The Stolarsky Principle and Energy Optimization on the Sphere

Abstract

The classical Stolarsky invariance principle connects the spherical cap \(L^2\) discrepancy of a finite point set on the sphere to the pairwise sum of Euclidean distances between the points. In this paper, we further explore and extend this phenomenon. In addition to a new elementary proof of this fact, we establish several new analogs, which relate various notions of discrepancy to different discrete energies. In particular, we find that the hemisphere discrepancy is related to the sum of geodesic distances. We also extend these results to arbitrary measures on the sphere and arbitrary notions of discrepancy and apply them to problems of energy optimization and combinatorial geometry and find that, surprisingly, the geodesic distance energy behaves differently than its Euclidean counterpart.

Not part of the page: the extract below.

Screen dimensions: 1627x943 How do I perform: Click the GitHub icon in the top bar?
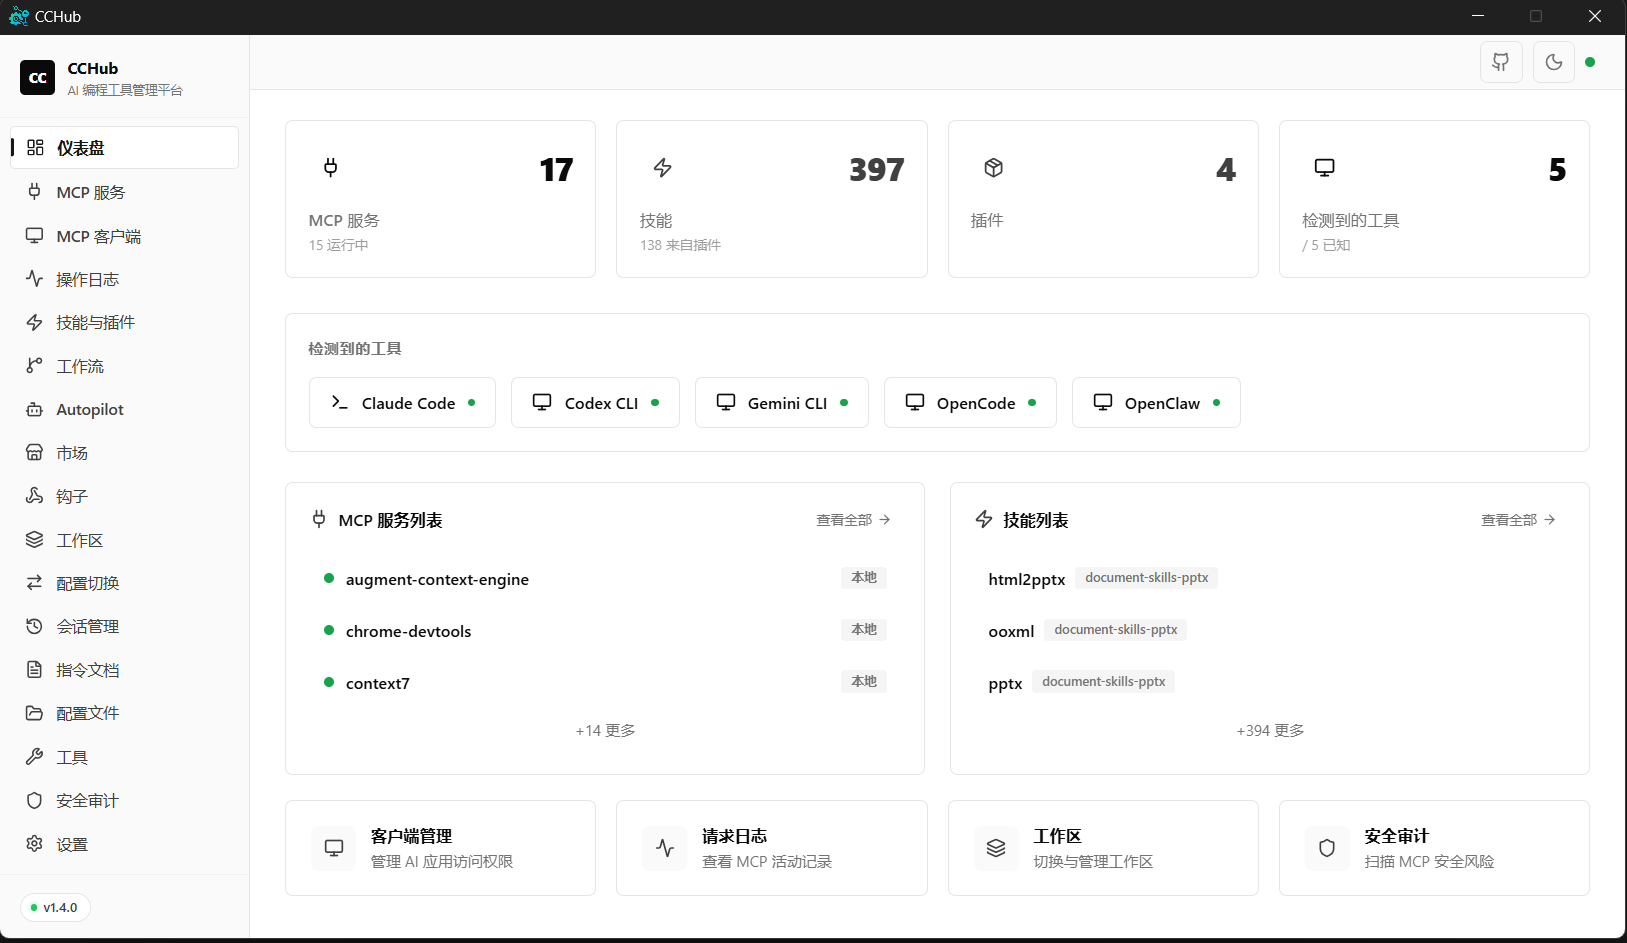coord(1500,61)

Appendix: Mean-Square Geodesic Distance

The following integral arises in the formulations of Stolarsky principles for wedges (6.1) and slices (6.3):

$$\begin{aligned} V_d = \int \limits _{\mathbb S^d} \!\int \limits _{\mathbb S^d} \big ( d(x,y) \big )^2 \,\, d\sigma (x) \, d\sigma (y); \end{aligned}$$

hence we compute it and examine its properties. A standard calculation yields that

$$\begin{aligned} V_d = \frac{1}{\pi ^2} \cdot \frac{\omega _{d-1}}{\omega _d} \int _{0}^\pi \phi ^2 \sin ^{d-1} \phi \, d\phi . \end{aligned}$$

Applying the recursive relation [19]

$$\begin{aligned} \int x^m \sin ^n x \, dx&= \frac{x^{m-1} \sin ^{n-1} x}{n^2 } \, \big (m \sin x - nx \cos x \big ) + \\&\quad +\, \frac{n-1}{n} \int x^m \sin ^{n-2} x \,dx - \frac{m(m-1)}{n^2} \int x^{m-2} \sin ^n x \, dx \end{aligned}$$

with \(m=2\) and \(n=d-1\), as well as the facts that

$$\begin{aligned} \frac{\omega _{d-1}}{\omega _d} = \frac{d-1}{d-2} \cdot \frac{\omega _{d-3}}{\omega _{d-2}} \end{aligned}$$

and

$$\begin{aligned} \int _0^\pi \sin ^{d-1} \phi \, d\phi = \frac{\sqrt{\pi } \Gamma (d/2)}{\Gamma \big ( (d+1)/2\big )}, \end{aligned}$$

we obtain the recursive relation

$$\begin{aligned} V_d = V_{d-2} - \frac{2}{\pi ^2 (d-1)^2}. \end{aligned}$$

Together with simple identities \(V_1 = \frac{1}{3}\) and \(V_2 = \frac{1}{2} - \frac{2}{\pi ^2}\) (or even \(V_0 = \frac{1}{2}\)), this yields:

Lemma 7.1

For odd values of \(d\ge 1\),

$$\begin{aligned} V_d = \frac{1}{3} - \frac{2}{\pi ^2} \sum _{k=1}^{{(d-1)}/{2}} \frac{1}{(2k)^2 }, \end{aligned}$$

while for even values of \(d\ge 2\),

$$\begin{aligned} V_d = \frac{1}{2} - \frac{2}{\pi ^2} \sum _{k=1}^{{d}/{2}} \frac{1}{(2k-1)^2 }. \end{aligned}$$

Since \(\displaystyle {\sum _{k=1}^\infty \frac{1}{(2k)^2} = \frac{\pi ^2}{24}}\) and \(\displaystyle {\sum _{k=1}^\infty \frac{1}{(2k-1)^2} = \frac{\pi ^2}{8}}\), we find that

$$\begin{aligned} \displaystyle {\lim _{d\rightarrow \infty } V_d = \frac{1}{4}}, \end{aligned}$$

which is consistent with the concentration of measure phenomenon (“most points” on the high-dimensional sphere are nearly orthogonal).

Notice that this confirms the result of Theorem 4.7 that, unless \(d=0\), the uniform distribution \(\sigma \) is not a maximizer of \(I (\mu ) = \int \limits _{\mathbb S^d} \!\int \limits _{\mathbb S^d} \big ( d(x,y) \big )^2 \,\, d\mu (x) \, d\mu (y)\), since for \(\mu = \frac{1}{2} {\delta _p }+ \frac{1}{2} {\delta _{-p}}\) we have \(I (\mu ) = \frac{1}{2}\).